Data listing:
● ● ●

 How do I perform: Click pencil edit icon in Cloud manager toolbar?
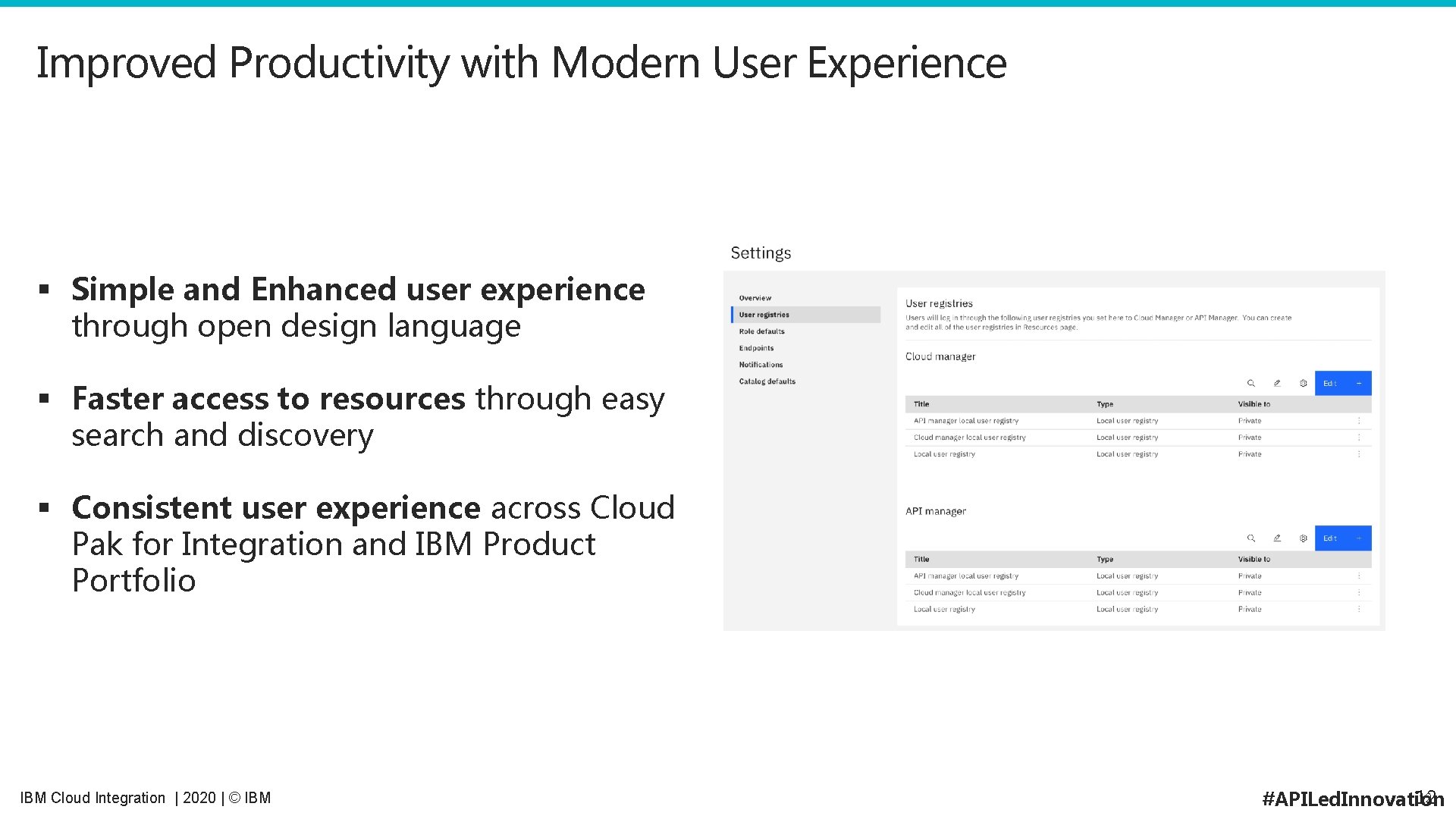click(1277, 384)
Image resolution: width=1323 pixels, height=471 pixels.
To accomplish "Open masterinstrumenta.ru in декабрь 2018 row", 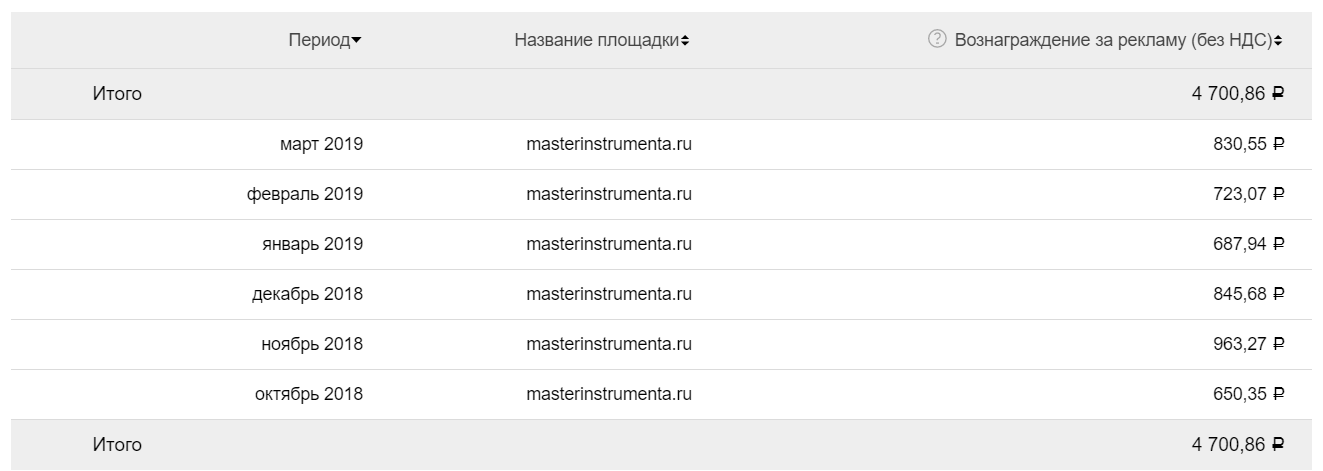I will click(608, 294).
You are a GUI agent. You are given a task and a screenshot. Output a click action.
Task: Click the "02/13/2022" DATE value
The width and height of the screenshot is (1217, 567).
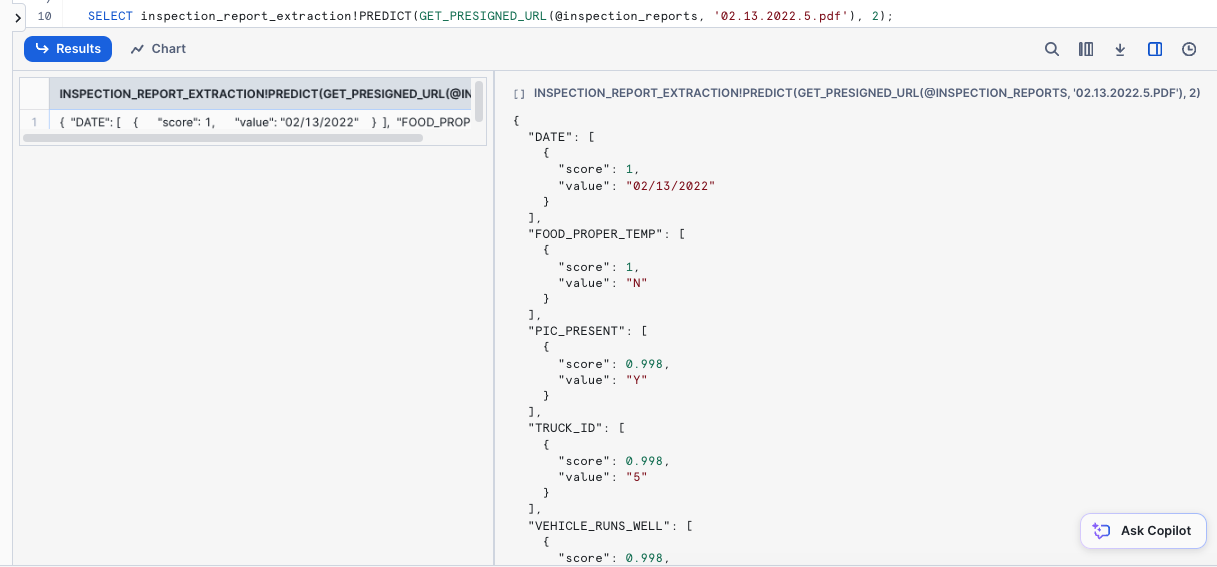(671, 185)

● ● ●

Given exercise:
Locate every line in the rows above that contains the string "screenshot" and copy each one in full. Matching is case-sensitive.

The completed task:
You are a GUI agent. You are given a task and a screenshot. Output a click action.
The width and height of the screenshot is (1217, 567).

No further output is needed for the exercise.